== Segment start ==

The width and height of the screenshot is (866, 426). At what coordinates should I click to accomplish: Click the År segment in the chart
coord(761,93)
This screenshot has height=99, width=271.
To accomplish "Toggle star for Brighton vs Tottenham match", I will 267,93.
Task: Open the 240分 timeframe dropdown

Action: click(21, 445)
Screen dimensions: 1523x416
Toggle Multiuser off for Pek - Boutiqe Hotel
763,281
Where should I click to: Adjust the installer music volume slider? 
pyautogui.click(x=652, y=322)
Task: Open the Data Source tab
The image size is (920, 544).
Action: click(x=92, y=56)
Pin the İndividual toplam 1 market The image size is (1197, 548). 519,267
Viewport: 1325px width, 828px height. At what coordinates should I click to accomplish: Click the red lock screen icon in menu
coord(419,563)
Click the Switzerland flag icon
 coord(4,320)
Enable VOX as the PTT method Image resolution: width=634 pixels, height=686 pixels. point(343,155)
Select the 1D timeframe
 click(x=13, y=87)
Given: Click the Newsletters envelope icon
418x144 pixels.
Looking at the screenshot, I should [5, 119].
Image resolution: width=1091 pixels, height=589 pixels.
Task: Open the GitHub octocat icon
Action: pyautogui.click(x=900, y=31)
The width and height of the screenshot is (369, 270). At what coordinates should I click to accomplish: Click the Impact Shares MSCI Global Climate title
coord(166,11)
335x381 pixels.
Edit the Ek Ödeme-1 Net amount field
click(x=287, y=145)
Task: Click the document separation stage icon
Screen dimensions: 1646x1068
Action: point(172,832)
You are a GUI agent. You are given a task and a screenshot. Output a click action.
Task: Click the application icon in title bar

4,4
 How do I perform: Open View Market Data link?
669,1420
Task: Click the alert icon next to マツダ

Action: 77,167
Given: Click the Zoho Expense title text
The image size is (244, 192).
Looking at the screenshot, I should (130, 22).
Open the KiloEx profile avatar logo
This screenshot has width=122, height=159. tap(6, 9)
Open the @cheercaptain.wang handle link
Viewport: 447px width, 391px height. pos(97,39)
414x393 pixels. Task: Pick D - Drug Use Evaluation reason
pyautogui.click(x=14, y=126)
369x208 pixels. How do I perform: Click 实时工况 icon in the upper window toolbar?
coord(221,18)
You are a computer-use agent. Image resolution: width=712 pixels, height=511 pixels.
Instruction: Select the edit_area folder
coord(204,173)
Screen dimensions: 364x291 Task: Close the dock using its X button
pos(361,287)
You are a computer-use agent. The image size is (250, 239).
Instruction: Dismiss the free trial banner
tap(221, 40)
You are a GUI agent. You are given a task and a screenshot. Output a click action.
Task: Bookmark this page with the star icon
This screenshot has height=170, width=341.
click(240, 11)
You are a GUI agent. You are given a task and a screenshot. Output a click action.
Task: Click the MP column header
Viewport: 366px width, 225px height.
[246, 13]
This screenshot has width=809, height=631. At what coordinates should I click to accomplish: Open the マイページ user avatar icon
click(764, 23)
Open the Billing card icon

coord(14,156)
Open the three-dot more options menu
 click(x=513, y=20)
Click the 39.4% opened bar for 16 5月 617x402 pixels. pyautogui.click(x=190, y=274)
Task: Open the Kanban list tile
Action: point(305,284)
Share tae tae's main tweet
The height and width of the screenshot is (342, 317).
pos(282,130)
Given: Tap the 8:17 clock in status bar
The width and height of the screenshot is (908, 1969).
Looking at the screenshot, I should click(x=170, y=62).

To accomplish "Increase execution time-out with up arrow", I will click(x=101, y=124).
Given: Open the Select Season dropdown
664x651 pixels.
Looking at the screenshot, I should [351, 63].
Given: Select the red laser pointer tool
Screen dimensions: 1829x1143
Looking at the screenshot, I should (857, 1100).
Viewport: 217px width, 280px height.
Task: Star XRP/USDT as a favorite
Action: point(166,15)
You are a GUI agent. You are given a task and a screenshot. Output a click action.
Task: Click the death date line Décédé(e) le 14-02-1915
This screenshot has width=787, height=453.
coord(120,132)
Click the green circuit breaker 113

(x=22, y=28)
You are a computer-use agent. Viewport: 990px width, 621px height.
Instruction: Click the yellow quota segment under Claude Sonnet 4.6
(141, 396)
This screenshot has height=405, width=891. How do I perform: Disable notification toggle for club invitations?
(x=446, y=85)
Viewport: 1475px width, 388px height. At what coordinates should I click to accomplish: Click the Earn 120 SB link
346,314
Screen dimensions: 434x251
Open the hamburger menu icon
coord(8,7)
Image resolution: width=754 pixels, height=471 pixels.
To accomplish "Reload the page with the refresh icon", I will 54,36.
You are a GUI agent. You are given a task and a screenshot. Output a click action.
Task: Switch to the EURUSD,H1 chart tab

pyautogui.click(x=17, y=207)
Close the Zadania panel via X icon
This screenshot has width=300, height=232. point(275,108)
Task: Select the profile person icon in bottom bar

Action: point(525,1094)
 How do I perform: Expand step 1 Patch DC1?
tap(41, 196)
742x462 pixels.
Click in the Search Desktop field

== Segment end ==

**Exercise details**
Beginning with the first line, transcribe the complete listing exactly.

**Response area**
The width and height of the screenshot is (866, 426). At what coordinates should I click to accomplish: Click the År segment in the chart
coord(761,93)
This screenshot has height=99, width=271.
To accomplish "Toggle star for Brighton vs Tottenham match", I will 267,93.
Task: Open the 240分 timeframe dropdown

Action: click(21, 445)
Screen dimensions: 1523x416
Toggle Multiuser off for Pek - Boutiqe Hotel
763,281
Where should I click to: Adjust the installer music volume slider? 
pyautogui.click(x=652, y=322)
Task: Open the Data Source tab
The image size is (920, 544).
Action: click(x=92, y=56)
Pin the İndividual toplam 1 market The image size is (1197, 548). 519,267
Viewport: 1325px width, 828px height. At what coordinates should I click to accomplish: Click the red lock screen icon in menu
coord(419,563)
Click the Switzerland flag icon
 coord(4,320)
Enable VOX as the PTT method Image resolution: width=634 pixels, height=686 pixels. point(343,155)
Select the 1D timeframe
 click(x=13, y=87)
Given: Click the Newsletters envelope icon
418x144 pixels.
Looking at the screenshot, I should [5, 119].
Image resolution: width=1091 pixels, height=589 pixels.
Task: Open the GitHub octocat icon
Action: pyautogui.click(x=900, y=31)
The width and height of the screenshot is (369, 270). At what coordinates should I click to accomplish: Click the Impact Shares MSCI Global Climate title
coord(166,11)
335x381 pixels.
Edit the Ek Ödeme-1 Net amount field
click(x=287, y=145)
Task: Click the document separation stage icon
Screen dimensions: 1646x1068
Action: point(172,832)
You are a GUI agent. You are given a task and a screenshot. Output a click action.
Task: Click the application icon in title bar

4,4
 How do I perform: Open View Market Data link?
669,1420
Task: Click the alert icon next to マツダ

Action: 77,167
Given: Click the Zoho Expense title text
The image size is (244, 192).
Looking at the screenshot, I should (130, 22).
Open the KiloEx profile avatar logo
This screenshot has width=122, height=159. tap(6, 9)
Open the @cheercaptain.wang handle link
Viewport: 447px width, 391px height. pos(97,39)
414x393 pixels. Task: Pick D - Drug Use Evaluation reason
pyautogui.click(x=14, y=126)
369x208 pixels. How do I perform: Click 实时工况 icon in the upper window toolbar?
coord(221,18)
You are a computer-use agent. Image resolution: width=712 pixels, height=511 pixels.
Instruction: Select the edit_area folder
coord(204,173)
Screen dimensions: 364x291 Task: Close the dock using its X button
pos(361,287)
You are a computer-use agent. The image size is (250, 239).
Instruction: Dismiss the free trial banner
tap(221, 40)
You are a GUI agent. You are given a task and a screenshot. Output a click action.
Task: Bookmark this page with the star icon
This screenshot has height=170, width=341.
click(240, 11)
You are a GUI agent. You are given a task and a screenshot. Output a click action.
Task: Click the MP column header
Viewport: 366px width, 225px height.
[246, 13]
This screenshot has width=809, height=631. At what coordinates should I click to accomplish: Open the マイページ user avatar icon
click(764, 23)
Open the Billing card icon

coord(14,156)
Open the three-dot more options menu
 click(x=513, y=20)
Click the 39.4% opened bar for 16 5月 617x402 pixels. pyautogui.click(x=190, y=274)
Task: Open the Kanban list tile
Action: point(305,284)
Share tae tae's main tweet
The height and width of the screenshot is (342, 317).
pos(282,130)
Given: Tap the 8:17 clock in status bar
The width and height of the screenshot is (908, 1969).
Looking at the screenshot, I should click(x=170, y=62).

To accomplish "Increase execution time-out with up arrow", I will click(x=101, y=124).
Given: Open the Select Season dropdown
664x651 pixels.
Looking at the screenshot, I should [351, 63].
Given: Select the red laser pointer tool
Screen dimensions: 1829x1143
Looking at the screenshot, I should (857, 1100).
Viewport: 217px width, 280px height.
Task: Star XRP/USDT as a favorite
Action: point(166,15)
You are a GUI agent. You are given a task and a screenshot. Output a click action.
Task: Click the death date line Décédé(e) le 14-02-1915
This screenshot has width=787, height=453.
coord(120,132)
Click the green circuit breaker 113

(x=22, y=28)
You are a computer-use agent. Viewport: 990px width, 621px height.
Instruction: Click the yellow quota segment under Claude Sonnet 4.6
(141, 396)
This screenshot has height=405, width=891. How do I perform: Disable notification toggle for club invitations?
(x=446, y=85)
Viewport: 1475px width, 388px height. At what coordinates should I click to accomplish: Click the Earn 120 SB link
346,314
Screen dimensions: 434x251
Open the hamburger menu icon
coord(8,7)
Image resolution: width=754 pixels, height=471 pixels.
To accomplish "Reload the page with the refresh icon", I will 54,36.
You are a GUI agent. You are given a task and a screenshot. Output a click action.
Task: Switch to the EURUSD,H1 chart tab

pyautogui.click(x=17, y=207)
Close the Zadania panel via X icon
This screenshot has width=300, height=232. point(275,108)
Task: Select the profile person icon in bottom bar

Action: point(525,1094)
 How do I perform: Expand step 1 Patch DC1?
tap(41, 196)
742x462 pixels.
Click in the Search Desktop field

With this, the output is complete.